Talking with my fellow SMCG admins Will and Jim, I realized something.

Every single one of my favorite builds has started with a strong vision.

The Corsair, Me 262, Spitfire, French P-47, Tamiya F-14, Trumpeter Bf 109G-10…all of them got their start with one photo that set my imagination running. Not just for that type of aircraft…but for that one specific vision of that aircraft.

I don’t think there’s quite the same connection with armor…but with aircraft it certainly seems to be a thing.

With that in mind, I think my next build will be a return to that mold of powerful inspiration. And I might have just the subject.

Stay tuned. First I have to push a few kits over the line.

 

Some Slapdash Market Research

In the early days of my career, I specialized in secondary research and analysis. A lot of this involved combing through massive reams of established research – the Census, Forrester, RL Polk and so on – to answer questions, find stats, and make connections. In some industries, it’s amazing what you can draw out.

Modeling is not one of those industries. At least not with freely available materials. I haven’t looked, but an old joke we used to make about tricky research questions was that there’s always a report, and it’s always $5000. I’m sure someone, somewhere, has done some deep market study on modeling.
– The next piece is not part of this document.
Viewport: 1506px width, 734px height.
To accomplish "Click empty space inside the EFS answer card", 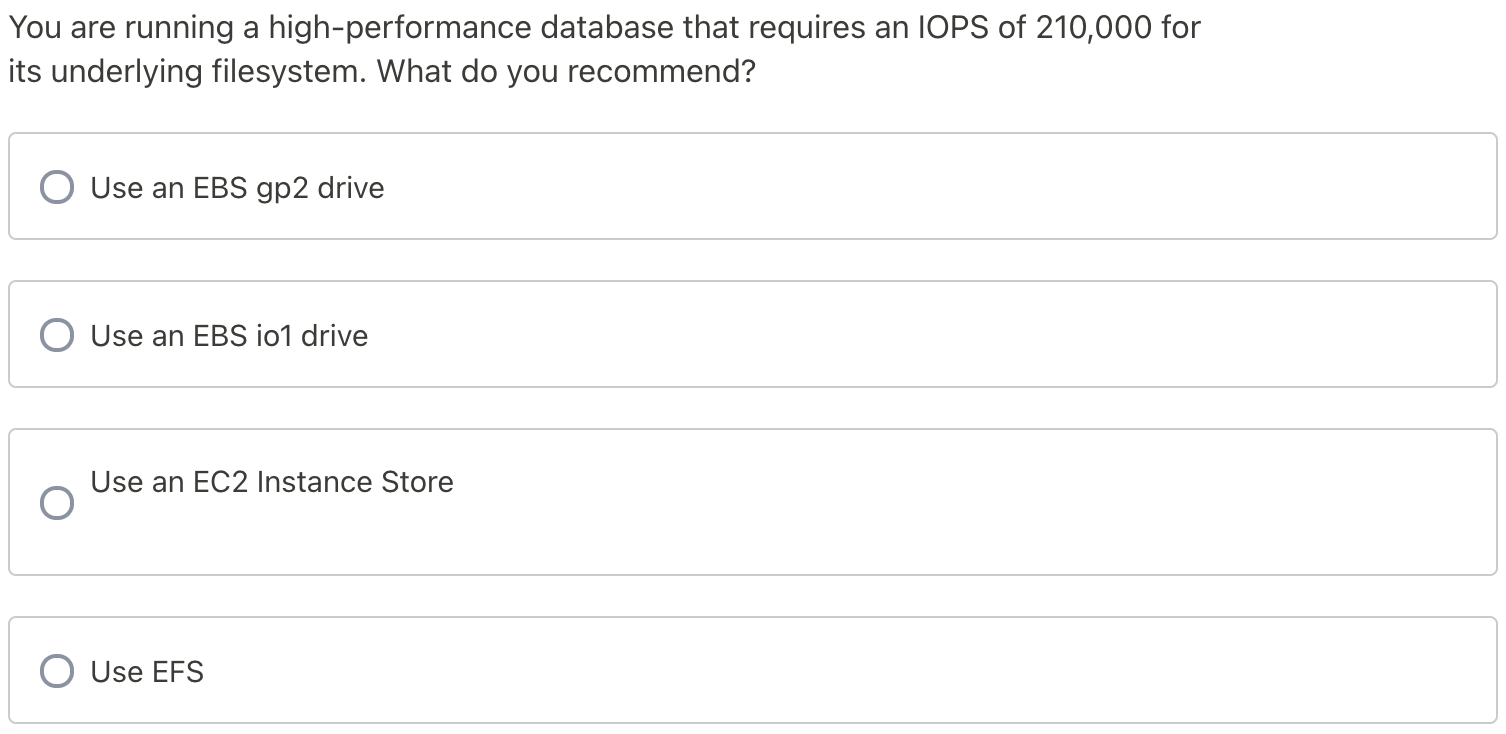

But I digress. Modeling, for most of us involved in it, is a bit of a black box of an industry. Manufacturers of kits and paints and aftermarket are either small, privately owned businesses, or subsidiaries of larger holding companies. We get occasional peeks behind the curtain, which we can expand on with our own relevant expertise, but there’s a lot of straight-up assumption and guessing and talking out of one’s ass that happens, too.
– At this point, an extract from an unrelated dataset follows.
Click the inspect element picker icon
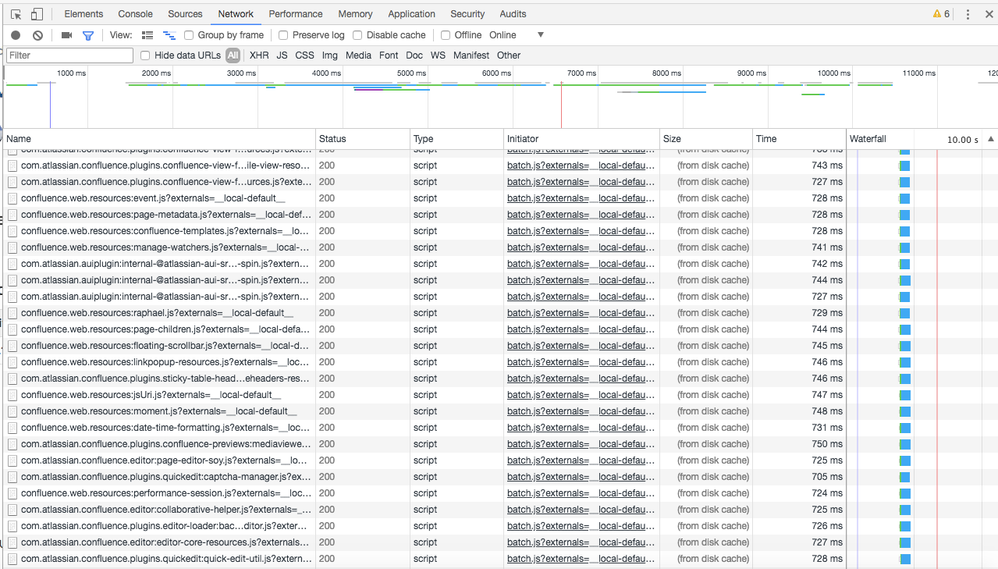Screen dimensions: 998x569 click(x=16, y=14)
Recently, a prominent modeler got called out for such an instance of ass-talking, and instead of a simple mea culpa, instead went on a rambling justification that ended up borderline slandering a rather popular online retailer.

Out of some discussions in the aftermath, I decided to throw together a little survey, some market research, to maybe discover some nuances of at least a corner of this hobby. And…some nuances were found.

Now…I’m NOT a market researcher. And it’s been a decade and more since I’ve spent most of my work week elbow-deep in spreadsheets and pivot tables. And…I’ve been using the free version of Survey Monkey, which sucks ass for an kind of multivariate question. And the sampling is limited to a voluntary set from SMCG and followers of my Facebook page. As such, I wouldn’t put ultimate stock in this data. But it can still be worth some consideration.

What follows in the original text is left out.